Economic and recent migration

Demographics and population
Unlike the United States Census, the United Kingdom Census doesn't include a category for individuals to identify as 'Latin American' and it is therefore fairly difficult to know exactly how many British citizens or residents are of Latin American ethnic or national origin.

Official statistics on Latin American-born residents
According to the 2001 UK Census, 62,735 Latin Americans in the United Kingdom were born in their respective nations of origin. There were also a further 1,338 people who stated their birthplace as 'South or Central America' (note that not all South American countries are "Latin"). In 2009, the Office for National Statistics estimated that the number of Brazilian-born people in the UK alone had risen to around 60,000 and the number of Colombian-born to around 22,000. Estimates for other Latin American countries were not made because the sample size did not allow for estimation of the size of smaller groups with sufficient degree of accuracy.

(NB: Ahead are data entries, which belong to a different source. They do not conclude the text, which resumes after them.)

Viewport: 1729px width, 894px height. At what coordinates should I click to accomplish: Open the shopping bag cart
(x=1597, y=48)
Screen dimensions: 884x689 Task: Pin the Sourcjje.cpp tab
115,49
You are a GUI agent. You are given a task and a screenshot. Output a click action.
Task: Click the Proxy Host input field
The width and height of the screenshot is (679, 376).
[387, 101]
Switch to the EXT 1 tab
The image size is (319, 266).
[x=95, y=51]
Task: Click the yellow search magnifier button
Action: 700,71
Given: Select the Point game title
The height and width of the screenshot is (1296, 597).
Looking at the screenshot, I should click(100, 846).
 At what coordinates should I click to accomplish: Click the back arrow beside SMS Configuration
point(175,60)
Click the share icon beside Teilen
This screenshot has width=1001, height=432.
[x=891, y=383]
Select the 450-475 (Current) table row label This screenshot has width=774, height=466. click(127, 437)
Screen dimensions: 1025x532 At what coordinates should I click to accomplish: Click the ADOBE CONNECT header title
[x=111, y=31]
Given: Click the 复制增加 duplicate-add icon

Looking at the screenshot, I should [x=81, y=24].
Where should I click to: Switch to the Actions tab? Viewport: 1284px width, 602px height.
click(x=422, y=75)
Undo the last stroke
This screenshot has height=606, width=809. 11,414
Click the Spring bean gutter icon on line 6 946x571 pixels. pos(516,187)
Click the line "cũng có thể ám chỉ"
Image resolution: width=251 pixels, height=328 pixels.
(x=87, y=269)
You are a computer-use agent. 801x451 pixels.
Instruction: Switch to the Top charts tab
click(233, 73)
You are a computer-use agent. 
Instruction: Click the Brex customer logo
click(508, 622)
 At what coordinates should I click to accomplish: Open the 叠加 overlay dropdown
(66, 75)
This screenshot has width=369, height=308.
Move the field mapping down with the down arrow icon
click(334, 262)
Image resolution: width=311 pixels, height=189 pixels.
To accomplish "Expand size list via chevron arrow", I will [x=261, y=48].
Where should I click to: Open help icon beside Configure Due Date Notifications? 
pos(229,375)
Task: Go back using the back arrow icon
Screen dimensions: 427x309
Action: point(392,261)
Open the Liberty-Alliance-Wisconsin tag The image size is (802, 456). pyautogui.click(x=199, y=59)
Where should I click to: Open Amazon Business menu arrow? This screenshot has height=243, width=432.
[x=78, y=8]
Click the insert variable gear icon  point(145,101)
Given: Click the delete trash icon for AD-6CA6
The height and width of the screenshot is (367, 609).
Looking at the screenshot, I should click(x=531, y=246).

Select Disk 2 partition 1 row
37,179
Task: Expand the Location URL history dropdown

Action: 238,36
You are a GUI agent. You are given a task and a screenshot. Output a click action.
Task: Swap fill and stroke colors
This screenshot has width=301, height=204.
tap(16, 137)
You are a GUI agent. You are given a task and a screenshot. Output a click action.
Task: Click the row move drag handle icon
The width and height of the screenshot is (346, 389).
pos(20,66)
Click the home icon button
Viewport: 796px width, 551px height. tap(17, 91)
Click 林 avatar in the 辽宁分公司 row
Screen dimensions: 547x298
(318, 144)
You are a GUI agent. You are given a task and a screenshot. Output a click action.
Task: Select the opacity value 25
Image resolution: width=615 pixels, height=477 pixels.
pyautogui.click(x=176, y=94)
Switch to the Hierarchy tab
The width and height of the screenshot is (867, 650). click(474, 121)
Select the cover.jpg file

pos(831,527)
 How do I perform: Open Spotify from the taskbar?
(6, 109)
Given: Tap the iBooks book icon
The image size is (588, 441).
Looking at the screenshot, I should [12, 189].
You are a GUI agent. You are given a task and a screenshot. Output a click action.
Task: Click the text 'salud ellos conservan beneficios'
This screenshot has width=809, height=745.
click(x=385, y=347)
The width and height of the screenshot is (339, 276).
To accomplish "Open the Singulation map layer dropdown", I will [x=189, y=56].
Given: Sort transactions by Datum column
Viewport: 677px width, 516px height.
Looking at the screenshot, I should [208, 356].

Other population estimates
A number of other estimates of the population of Latin Americans in the UK are available. A detailed analysis was undertaken in May 2011 which estimated the population to be 186,500 in the UK, of which 113,500 were in London. This figure includes irregular and second generation Latin Americans.

Population distribution
According to a 2005 report by the Institute for Public Policy Research, based on data from the 2001 Census, the ten census tracts with the largest South American-born populations are all in London. Hyde Park had the highest number of South Americans, followed by Vauxhall North, Kensington, Chelsea, Vauxhall South, Regent's Park, Streatham North, Hammersmith, Streatham South, Hackney South, and Newham. Outside of London, the largest South American populations were to be found in Oxford, Cambridge, central Manchester, central Bristol, central Edinburgh and Milton Keynes. More recently, it has been suggested that Liverpool now has the UK's largest Latin American population outside London.

Latin Americans acquiring British citizenship
The table below shows the number of Latin Americans who acquired citizenship of the United Kingdom between 1997 and 2008; sorted alphabetically.

Cultural impact

Festivals 
A number of festivals celebrate Latin American culture in the UK:
 Brazilica Festival (Liverpool)
 Carnaval del Pueblo (London)
 Carnival de Cuba (London)
 El Sueño Existe (Machynlleth)

Newspapers
A newspaper, Noticias Latin America (NLA), was published in London from 1992 until about 2008, but the newspaper ceased publication, and the company was struck off and dissolved in 2010.

Crónica Latina was probably one of the first Latin American newspapers in London, founded in 1984 by Juan Salgado, first published as Notas de Colombia before adopting the name 'Cronica Latinas' in 1986. The newspaper is no longer in circulation.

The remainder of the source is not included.